A new study by Informa Agribusiness Consulting finds that prices of the Renewable Identification Number (RINs) credits used for RFS compliance have not caused changes in retail gasoline prices
The analysis, commissioned by the Renewable Fuels Association (RFA), looked at trends in the prices for conventional biofuel RINs and retail gasoline from 2013 to the summer of 2017.
“Based on statistical analysis, it can be concluded that changes in RIN prices did not ‘cause’ the changes that occurred in retail gasoline prices in 2013, and this has continued to be the case through the summer of 2017,” according to Informa Agribusiness Consulting. Instead, the price of retail gasoline has been primarily driven by movements in crude oil prices and by changes in the spread between domestic and international crude oil prices, as well as seasonal demand, the analysis found.

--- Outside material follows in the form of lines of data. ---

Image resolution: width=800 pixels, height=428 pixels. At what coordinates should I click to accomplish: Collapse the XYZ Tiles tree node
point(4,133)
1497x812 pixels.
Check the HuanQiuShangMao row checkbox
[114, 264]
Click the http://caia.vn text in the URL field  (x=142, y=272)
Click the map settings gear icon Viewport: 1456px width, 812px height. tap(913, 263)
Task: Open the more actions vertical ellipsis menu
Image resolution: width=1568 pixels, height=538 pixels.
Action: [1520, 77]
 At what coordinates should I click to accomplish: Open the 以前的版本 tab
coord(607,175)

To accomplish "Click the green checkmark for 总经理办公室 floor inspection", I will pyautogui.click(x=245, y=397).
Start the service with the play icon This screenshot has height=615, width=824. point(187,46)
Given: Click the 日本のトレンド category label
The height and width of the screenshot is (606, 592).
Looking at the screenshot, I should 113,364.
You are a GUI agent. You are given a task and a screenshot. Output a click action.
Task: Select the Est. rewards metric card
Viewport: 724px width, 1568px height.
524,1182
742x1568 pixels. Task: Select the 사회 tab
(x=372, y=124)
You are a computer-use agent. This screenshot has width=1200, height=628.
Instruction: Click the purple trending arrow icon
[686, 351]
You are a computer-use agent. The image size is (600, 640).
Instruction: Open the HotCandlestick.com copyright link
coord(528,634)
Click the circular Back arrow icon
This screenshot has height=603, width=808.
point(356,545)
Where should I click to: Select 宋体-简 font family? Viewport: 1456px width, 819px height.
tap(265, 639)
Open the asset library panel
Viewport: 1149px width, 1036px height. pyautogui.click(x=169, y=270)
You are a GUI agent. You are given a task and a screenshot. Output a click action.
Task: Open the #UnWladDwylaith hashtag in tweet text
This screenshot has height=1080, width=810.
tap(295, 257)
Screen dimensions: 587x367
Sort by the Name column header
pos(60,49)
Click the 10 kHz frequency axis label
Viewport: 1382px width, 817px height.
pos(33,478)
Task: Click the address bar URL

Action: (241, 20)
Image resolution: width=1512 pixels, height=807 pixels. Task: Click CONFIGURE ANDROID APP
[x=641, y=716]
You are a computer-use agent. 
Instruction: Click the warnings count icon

RFA President and CEO Bob Dinneen says the analysis shows that the EPA’s proposal to lower total Renewable Fuel Standard (RFS) would lower the price of RINs, but not prices at the pump. “If finalized, however, these proposals will have a decidedly negative impact on the U.S. ethanol industry by artificially cannibalizing demand,” said Dinneen. “If the intent is to lower the price of RINs, EPA should consider expanding ethanol demand by empowering consumers to utilize higher level ethanol blends. After all, ethanol is less expensive than gasoline today and RINs attached to each gallon of ethanol purchased from a producer are free.”